Um plano golpista arquitetado por muitas mãos
As novidades ficaram por conta dos depoimentos dos então comandantes do Exército, Marco Antônio Freire Gomes, e da Aeronáutica, Carlos Almeida Baptista Junior. Porém, numa espécie de tabelinha ensaiada, o Comandante da Aeronáutica relatou que Freire Gomes ameaçou Bolsonaro de prisão, caso levasse à frente sua tentativa golpista. O único comandante que teria se colocado inteiramente à disposição da intentona bolsonarista teria sido o Almirante da Marinha, Almir Garnier Santos.
Desenha-se, então, o seguinte quadro: Bolsonaro, General Heleno, Garnier, Braga Neto, de um lado, conspirando por um golpe; e os outros dois comandantes resistindo bravamente em defesa das liberdades democráticas. Dá para acreditar?
As inconsistências, porém, não param por aí e mostram que essa tentativa, agora, de parte do comando das Forças Armadas (FFAA) de se passarem como heróis contra o golpismo não passa de lorota, ou um plano arquitetado por muitas mãos.
DNA golpista
Dependesse do comando das Forças Armadas, Bolsonaro teria dado golpe
Se por um lado esses depoimentos servem para incriminar ainda mais Bolsonaro; por outro, trata-se de uma evidente tentativa de livrar a cara do conjunto do comando das FFAA na trama golpista.
É uma versão absurda que vem sendo reproduzida de forma acrítica pela maioria da imprensa. Se os dois generais eram tão defensores assim da Constituição e da democracia, por que assinaram a nota apoiando os acampamentos golpistas, na frente dos quarteis, exigindo intervenção militar? Nota que, inclusive, reforçava o papel das FFAA como “poder moderador”, no âmbito do famigerado Artigo 142 da Constituição.
Mais do que isso, se Freire Gomes rechaçou a ideia de golpe, por que convocou outro general, Theophilo de Oliveira, seu subordinado e comandante de Operações Terrestres (Coter), para se reunir com Bolsonaro, tendo Theophilo se disposto a colocar seus homens, os tais “kids pretos”, na intentona golpista? Aliás, sobrar evidências de que essas forças especiais agiram ativamente no “8 de janeiro”, como os R$ 100 mil que Mauro Cid foi buscar no Partido Liberal (PL) para levar “seus homens” a Brasília na ocasião.

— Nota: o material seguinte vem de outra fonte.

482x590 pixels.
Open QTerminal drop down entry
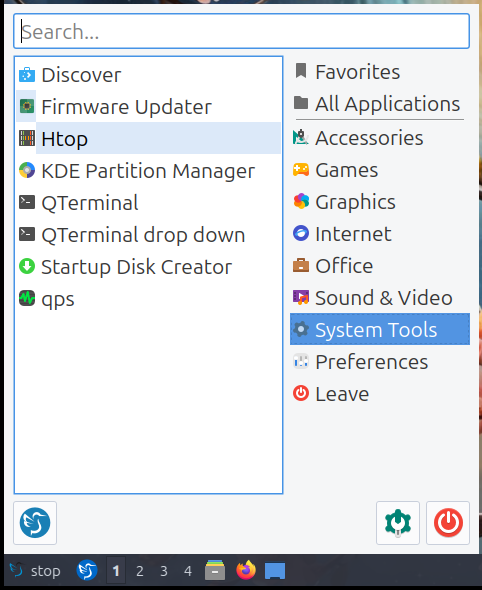[148, 234]
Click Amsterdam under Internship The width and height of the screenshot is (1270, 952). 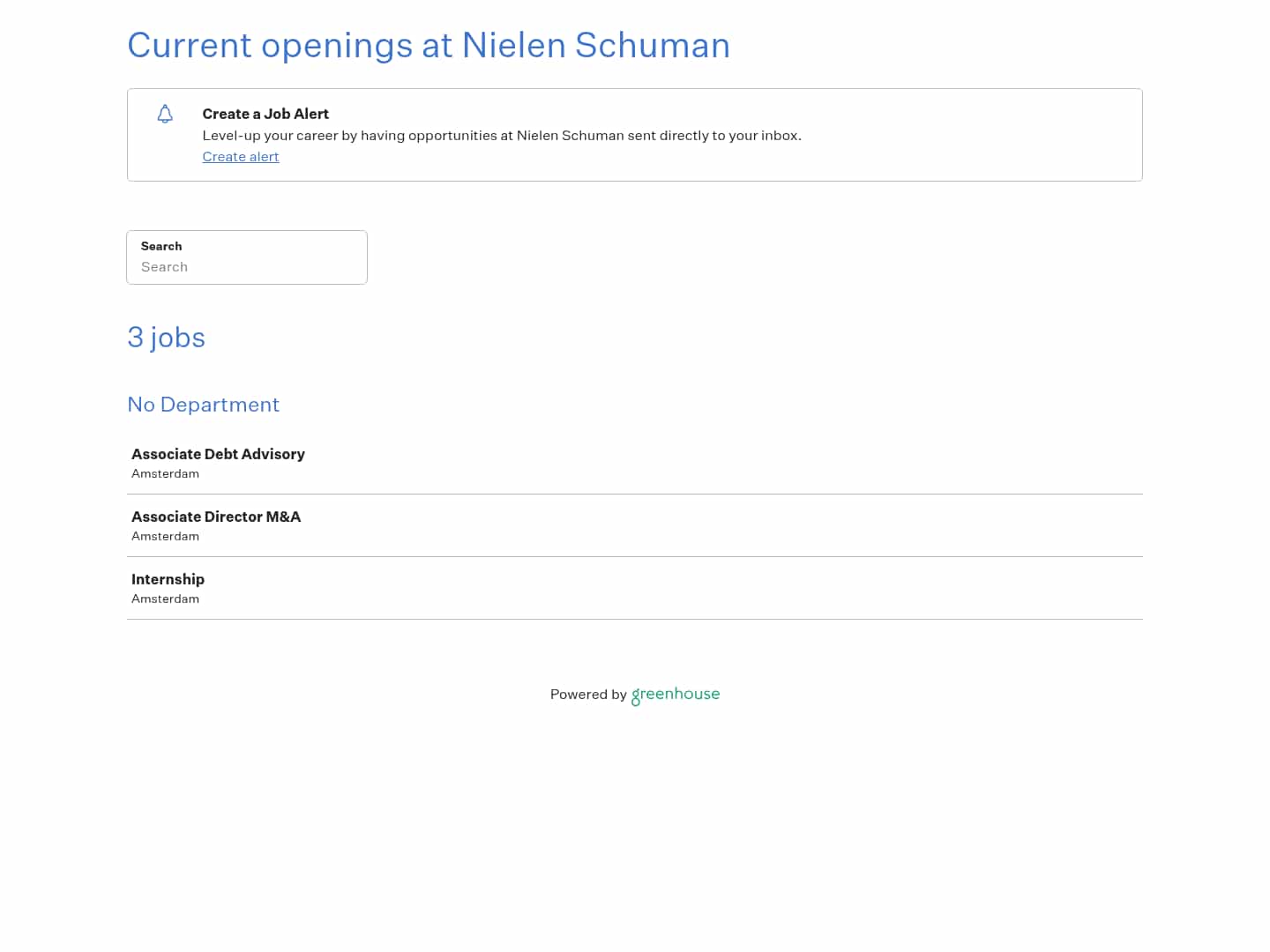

Direta ou indiretamente, todo comando militar apoiava o golpe
A realidade é que, ao contrário das versões que vem sendo amplamente divulgadas, não foi só a Marinha que prometeu empenhar seus homens numa tentativa de golpe, mas o próprio Exército, ainda que indiretamente. Freire Gomes ameaçou prender Bolsonaro ao mesmo tempo que colocava seu general e comandante de Forças Especiais a serviço do golpe? Difícil engolir.
Há, também, outra questão que vem sendo bastante discutida: Por que os comandantes do Exército e da Aeronáutica, diante da exposição do plano golpista de Bolsonaro, já bastante avançado e detalhado naquele momento, não decretaram sua prisão de imediato?
A versão defendida até por antibolsonaristas é a de que este tipo de atitude escalaria em uma crise institucional, forçando um racha nas FFAA, e que deixar o tema morrer por si só teria sido uma mera questão de tática.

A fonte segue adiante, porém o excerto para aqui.